━━━ The data

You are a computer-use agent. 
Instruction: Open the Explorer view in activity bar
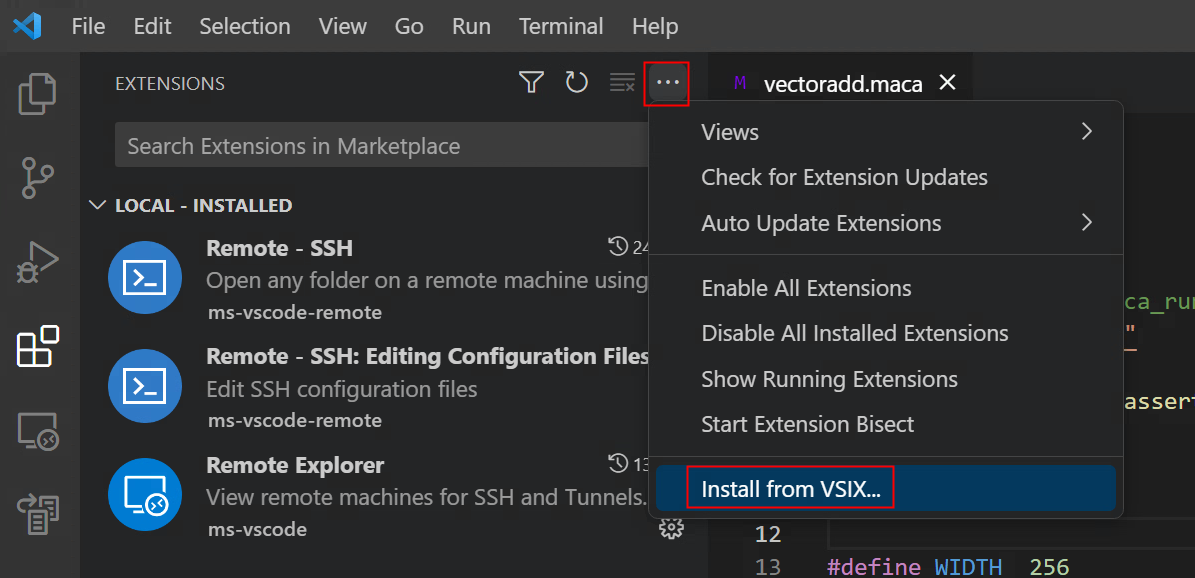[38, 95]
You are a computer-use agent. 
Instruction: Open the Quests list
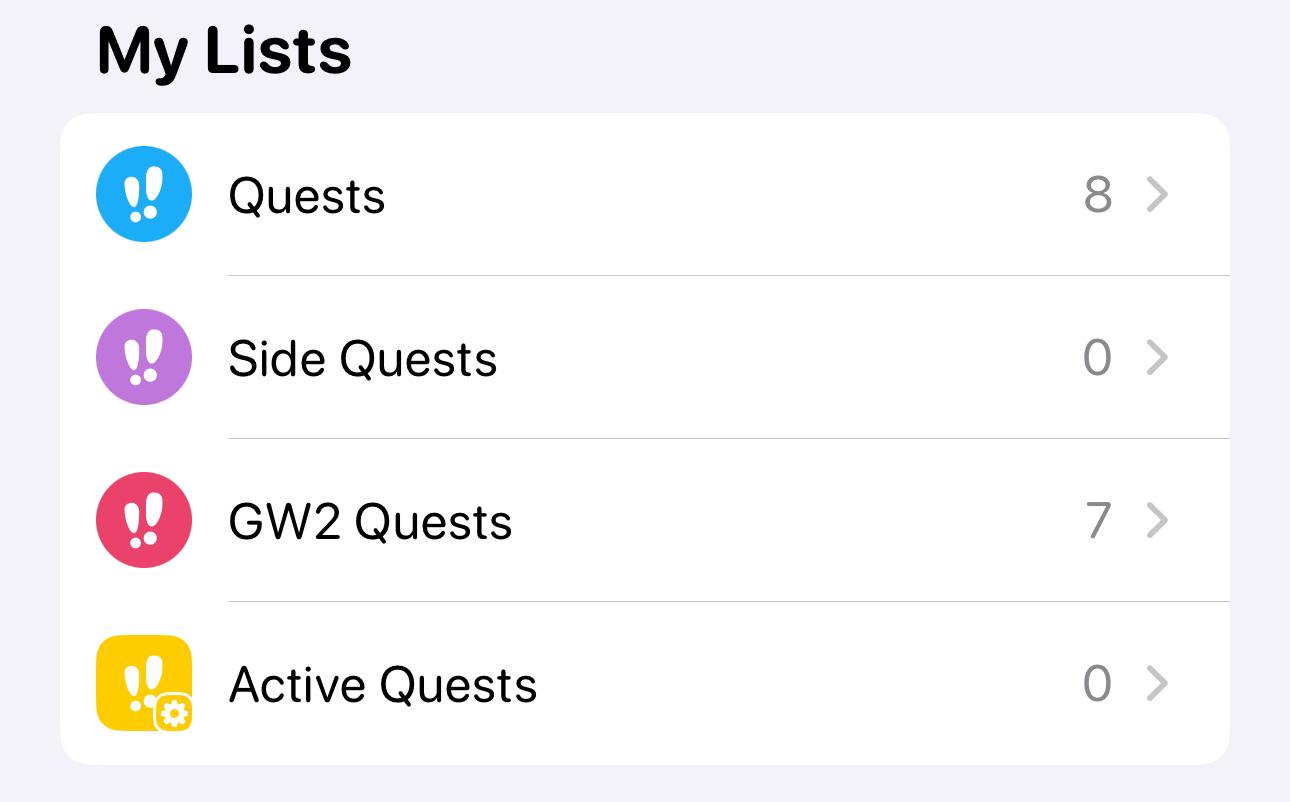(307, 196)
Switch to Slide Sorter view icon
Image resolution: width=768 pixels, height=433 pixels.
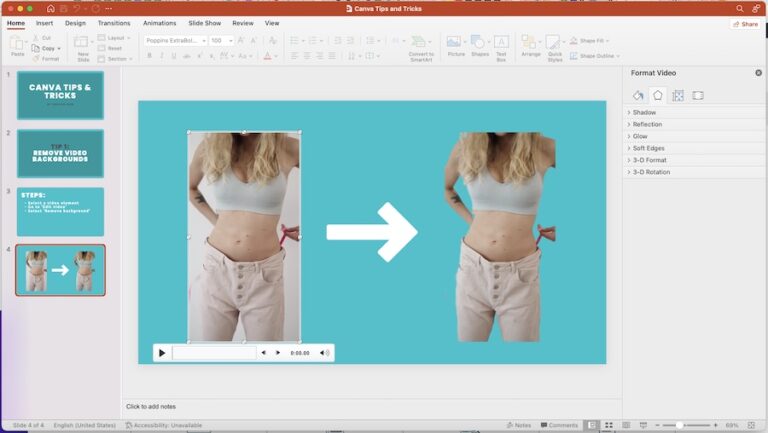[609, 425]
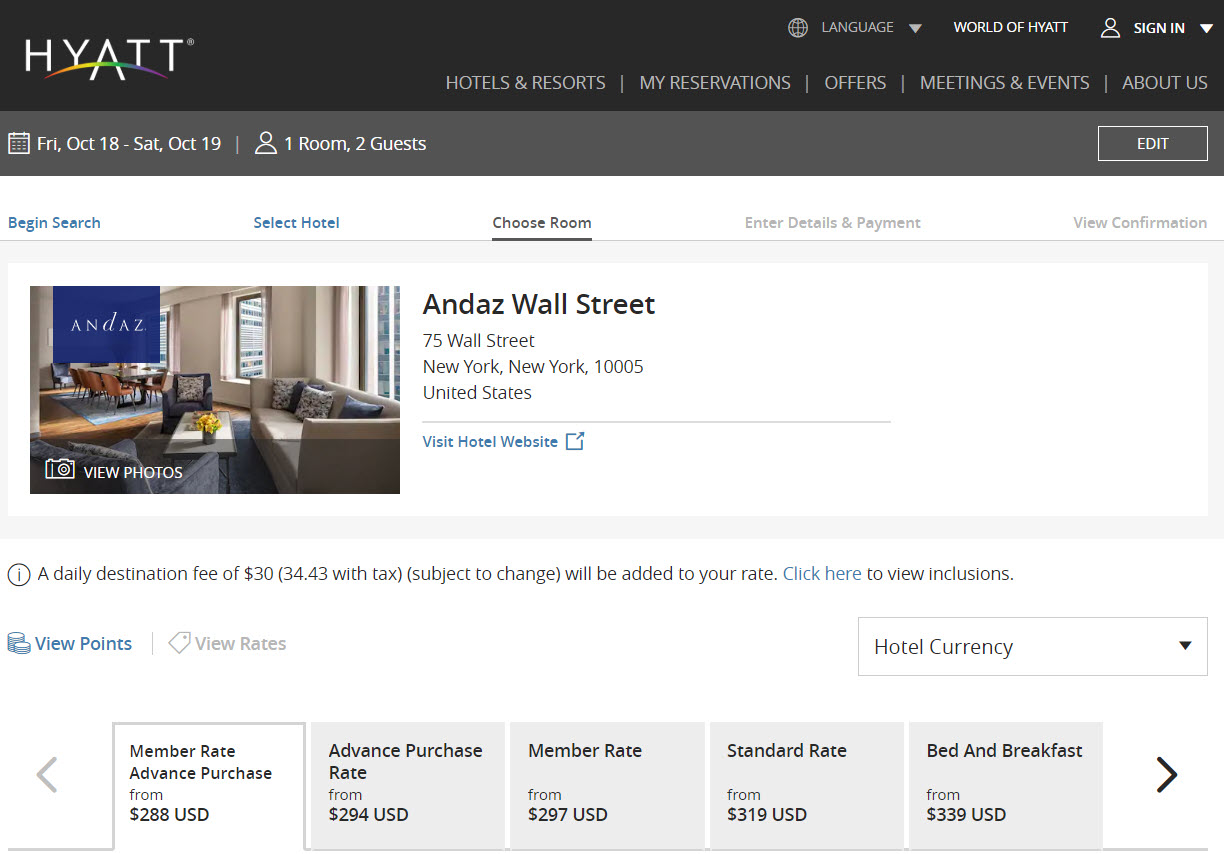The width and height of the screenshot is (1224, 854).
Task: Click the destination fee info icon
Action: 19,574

━━━━━━

- [Task prompt]:
All lines from the line containing "Switch to Slide Sorter view icon" through the end of the listing above are to be given again exactly; pictures are not part of the copy.

- [Result]:
Switch to Slide Sorter view icon
Image resolution: width=768 pixels, height=433 pixels.
[609, 425]
The width and height of the screenshot is (1224, 854).
Task: Click the destination fee info icon
Action: 19,574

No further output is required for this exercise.